Task instructions |
Set down the lines of the data exactly, starting at the first and stopping after the line containing "The width and height of the screenshot is (2265, 1184).".

== Raw data

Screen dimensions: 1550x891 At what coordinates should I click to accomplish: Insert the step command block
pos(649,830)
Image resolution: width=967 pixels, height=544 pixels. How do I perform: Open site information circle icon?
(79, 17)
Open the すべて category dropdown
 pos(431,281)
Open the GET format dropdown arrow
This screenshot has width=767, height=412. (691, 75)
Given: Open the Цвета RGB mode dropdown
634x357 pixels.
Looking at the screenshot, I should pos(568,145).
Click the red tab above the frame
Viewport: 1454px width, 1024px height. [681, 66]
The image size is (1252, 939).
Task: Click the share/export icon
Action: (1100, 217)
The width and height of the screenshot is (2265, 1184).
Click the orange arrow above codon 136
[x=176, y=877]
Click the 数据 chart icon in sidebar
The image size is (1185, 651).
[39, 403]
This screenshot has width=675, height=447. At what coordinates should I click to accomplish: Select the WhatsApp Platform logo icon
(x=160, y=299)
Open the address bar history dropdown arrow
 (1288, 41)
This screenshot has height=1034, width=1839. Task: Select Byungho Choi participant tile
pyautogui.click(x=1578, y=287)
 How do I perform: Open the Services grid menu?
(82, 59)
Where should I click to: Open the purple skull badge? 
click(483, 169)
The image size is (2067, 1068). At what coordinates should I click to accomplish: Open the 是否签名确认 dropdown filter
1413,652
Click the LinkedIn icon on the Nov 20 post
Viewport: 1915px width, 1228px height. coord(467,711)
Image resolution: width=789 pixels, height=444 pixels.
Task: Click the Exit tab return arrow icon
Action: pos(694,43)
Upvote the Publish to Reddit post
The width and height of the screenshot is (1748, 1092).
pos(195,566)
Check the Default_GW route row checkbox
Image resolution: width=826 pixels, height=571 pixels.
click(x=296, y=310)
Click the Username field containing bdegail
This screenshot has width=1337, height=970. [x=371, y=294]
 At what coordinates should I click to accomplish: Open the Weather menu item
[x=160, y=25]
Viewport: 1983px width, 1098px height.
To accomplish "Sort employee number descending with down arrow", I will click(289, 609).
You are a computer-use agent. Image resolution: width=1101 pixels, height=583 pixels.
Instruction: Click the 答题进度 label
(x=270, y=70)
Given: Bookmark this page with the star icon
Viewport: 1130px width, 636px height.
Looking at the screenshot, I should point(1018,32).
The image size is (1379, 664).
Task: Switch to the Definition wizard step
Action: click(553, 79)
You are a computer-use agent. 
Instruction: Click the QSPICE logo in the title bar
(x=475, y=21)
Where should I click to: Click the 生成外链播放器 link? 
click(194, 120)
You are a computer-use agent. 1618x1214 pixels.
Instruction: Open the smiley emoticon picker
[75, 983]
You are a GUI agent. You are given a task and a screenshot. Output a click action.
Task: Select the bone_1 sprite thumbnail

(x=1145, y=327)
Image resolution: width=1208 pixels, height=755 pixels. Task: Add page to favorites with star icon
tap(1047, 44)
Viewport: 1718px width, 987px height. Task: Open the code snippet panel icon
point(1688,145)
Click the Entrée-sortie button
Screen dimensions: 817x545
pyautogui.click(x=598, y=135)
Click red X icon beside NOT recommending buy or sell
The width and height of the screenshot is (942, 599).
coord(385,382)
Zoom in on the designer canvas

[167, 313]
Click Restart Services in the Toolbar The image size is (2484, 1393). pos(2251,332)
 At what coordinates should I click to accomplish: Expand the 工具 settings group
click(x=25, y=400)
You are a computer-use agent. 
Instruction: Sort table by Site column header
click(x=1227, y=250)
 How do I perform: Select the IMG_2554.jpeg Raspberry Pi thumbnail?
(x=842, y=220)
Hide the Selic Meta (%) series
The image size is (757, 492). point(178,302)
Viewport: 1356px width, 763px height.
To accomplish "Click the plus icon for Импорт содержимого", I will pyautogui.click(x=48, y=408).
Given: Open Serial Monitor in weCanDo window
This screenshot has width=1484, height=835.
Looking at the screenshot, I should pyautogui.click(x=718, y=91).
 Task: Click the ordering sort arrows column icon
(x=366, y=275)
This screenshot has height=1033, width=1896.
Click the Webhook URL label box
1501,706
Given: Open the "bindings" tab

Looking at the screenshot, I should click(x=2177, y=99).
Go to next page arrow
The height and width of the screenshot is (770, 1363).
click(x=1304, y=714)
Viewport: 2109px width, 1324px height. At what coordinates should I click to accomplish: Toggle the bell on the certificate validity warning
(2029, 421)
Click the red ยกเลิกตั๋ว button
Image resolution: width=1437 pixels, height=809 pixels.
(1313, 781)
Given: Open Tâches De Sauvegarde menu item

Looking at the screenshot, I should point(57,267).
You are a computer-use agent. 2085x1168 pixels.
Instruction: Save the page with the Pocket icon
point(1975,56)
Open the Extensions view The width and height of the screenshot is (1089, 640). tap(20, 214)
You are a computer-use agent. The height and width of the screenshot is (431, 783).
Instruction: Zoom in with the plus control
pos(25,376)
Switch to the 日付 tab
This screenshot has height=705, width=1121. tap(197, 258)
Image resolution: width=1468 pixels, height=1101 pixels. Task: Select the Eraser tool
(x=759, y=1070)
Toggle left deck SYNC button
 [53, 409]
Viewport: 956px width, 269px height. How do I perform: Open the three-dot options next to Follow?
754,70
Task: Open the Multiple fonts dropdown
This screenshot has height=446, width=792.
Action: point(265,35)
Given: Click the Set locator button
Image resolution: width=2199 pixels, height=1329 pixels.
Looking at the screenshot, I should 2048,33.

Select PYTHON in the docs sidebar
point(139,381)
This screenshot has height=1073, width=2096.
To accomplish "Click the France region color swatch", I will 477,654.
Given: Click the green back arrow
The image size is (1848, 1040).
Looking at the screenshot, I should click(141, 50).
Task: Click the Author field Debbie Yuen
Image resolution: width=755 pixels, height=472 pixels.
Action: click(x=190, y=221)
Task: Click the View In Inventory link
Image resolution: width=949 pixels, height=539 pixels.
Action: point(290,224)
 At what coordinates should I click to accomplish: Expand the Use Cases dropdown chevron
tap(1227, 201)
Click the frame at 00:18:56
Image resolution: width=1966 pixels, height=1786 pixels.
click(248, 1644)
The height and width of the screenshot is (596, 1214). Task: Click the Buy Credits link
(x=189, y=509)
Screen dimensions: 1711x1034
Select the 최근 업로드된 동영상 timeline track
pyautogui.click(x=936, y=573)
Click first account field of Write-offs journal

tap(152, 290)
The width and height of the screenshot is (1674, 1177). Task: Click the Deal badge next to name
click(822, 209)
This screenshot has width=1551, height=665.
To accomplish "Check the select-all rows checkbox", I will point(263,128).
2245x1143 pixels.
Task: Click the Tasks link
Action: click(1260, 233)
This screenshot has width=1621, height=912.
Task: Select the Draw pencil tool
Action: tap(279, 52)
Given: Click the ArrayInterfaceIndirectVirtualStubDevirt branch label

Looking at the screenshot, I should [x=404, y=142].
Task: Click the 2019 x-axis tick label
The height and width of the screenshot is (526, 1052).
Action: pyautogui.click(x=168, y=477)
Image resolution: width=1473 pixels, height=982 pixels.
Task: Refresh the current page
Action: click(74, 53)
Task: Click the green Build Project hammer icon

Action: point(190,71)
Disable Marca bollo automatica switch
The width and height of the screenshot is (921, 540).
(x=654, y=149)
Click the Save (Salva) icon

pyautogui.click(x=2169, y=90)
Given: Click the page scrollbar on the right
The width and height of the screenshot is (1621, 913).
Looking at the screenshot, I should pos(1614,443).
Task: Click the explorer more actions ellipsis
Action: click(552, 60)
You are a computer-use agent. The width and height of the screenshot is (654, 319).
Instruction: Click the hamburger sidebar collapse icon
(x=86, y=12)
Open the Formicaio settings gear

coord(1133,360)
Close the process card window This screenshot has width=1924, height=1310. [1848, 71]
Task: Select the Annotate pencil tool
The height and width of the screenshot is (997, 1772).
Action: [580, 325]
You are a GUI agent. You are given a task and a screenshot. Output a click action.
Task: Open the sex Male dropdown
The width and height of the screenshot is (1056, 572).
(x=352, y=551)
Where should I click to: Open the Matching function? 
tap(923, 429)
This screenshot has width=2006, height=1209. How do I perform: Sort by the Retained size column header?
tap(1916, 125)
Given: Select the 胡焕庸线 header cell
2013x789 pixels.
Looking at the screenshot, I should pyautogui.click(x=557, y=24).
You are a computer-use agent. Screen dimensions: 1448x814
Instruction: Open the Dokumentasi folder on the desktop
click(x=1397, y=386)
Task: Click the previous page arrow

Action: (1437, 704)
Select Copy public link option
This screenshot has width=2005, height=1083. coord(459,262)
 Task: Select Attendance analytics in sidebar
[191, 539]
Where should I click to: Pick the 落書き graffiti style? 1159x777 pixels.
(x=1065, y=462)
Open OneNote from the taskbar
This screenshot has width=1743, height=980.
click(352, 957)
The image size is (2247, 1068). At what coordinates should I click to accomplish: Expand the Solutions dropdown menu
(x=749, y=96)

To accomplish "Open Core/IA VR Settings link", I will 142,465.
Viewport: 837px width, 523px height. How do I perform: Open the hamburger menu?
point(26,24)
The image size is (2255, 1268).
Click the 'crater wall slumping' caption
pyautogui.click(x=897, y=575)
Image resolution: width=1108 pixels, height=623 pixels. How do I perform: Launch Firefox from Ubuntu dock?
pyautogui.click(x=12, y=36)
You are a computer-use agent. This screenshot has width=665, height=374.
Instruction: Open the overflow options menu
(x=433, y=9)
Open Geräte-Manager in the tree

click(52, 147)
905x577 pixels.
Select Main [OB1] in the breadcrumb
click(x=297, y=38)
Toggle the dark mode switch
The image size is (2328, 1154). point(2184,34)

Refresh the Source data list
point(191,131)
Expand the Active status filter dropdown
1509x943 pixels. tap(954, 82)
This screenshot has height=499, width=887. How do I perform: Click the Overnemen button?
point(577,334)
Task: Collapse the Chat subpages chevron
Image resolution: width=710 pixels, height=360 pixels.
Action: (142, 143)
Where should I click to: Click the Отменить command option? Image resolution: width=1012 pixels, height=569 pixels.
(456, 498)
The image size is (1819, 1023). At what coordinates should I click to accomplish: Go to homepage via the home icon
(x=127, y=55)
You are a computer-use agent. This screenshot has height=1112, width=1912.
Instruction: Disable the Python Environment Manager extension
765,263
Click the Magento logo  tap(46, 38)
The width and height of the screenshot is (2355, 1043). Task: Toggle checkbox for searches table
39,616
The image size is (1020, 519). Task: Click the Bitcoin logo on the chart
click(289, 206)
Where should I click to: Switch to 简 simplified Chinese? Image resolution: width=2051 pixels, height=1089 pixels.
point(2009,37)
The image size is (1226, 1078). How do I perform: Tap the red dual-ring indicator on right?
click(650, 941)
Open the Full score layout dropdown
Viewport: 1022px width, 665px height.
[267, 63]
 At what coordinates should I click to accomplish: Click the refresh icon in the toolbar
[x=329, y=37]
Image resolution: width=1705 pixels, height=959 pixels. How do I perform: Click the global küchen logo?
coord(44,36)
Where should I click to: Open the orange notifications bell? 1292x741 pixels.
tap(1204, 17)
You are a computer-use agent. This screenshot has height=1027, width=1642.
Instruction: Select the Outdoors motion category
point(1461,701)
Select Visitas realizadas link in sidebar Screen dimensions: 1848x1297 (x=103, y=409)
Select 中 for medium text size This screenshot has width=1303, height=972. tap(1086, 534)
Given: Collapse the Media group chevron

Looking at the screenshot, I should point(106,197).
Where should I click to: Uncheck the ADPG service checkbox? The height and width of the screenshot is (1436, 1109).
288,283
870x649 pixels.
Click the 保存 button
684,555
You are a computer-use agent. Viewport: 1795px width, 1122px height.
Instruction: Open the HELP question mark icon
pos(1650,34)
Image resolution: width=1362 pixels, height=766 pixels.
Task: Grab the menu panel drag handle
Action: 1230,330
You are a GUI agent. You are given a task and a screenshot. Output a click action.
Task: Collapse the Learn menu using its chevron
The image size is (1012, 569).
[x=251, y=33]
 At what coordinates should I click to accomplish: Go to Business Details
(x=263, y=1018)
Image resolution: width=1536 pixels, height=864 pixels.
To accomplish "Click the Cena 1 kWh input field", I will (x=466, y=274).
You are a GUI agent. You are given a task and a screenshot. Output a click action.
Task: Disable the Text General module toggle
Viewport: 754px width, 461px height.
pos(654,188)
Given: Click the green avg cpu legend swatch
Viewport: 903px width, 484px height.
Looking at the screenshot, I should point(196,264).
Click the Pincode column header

====

Exercise output |
Screen dimensions: 1550x891 At what coordinates should I click to accomplish: Insert the step command block
pos(649,830)
Image resolution: width=967 pixels, height=544 pixels. How do I perform: Open site information circle icon?
(79, 17)
Open the すべて category dropdown
 pos(431,281)
Open the GET format dropdown arrow
This screenshot has width=767, height=412. (691, 75)
Given: Open the Цвета RGB mode dropdown
634x357 pixels.
Looking at the screenshot, I should pos(568,145).
Click the red tab above the frame
Viewport: 1454px width, 1024px height. [681, 66]
The image size is (1252, 939).
Task: Click the share/export icon
Action: (1100, 217)
The width and height of the screenshot is (2265, 1184).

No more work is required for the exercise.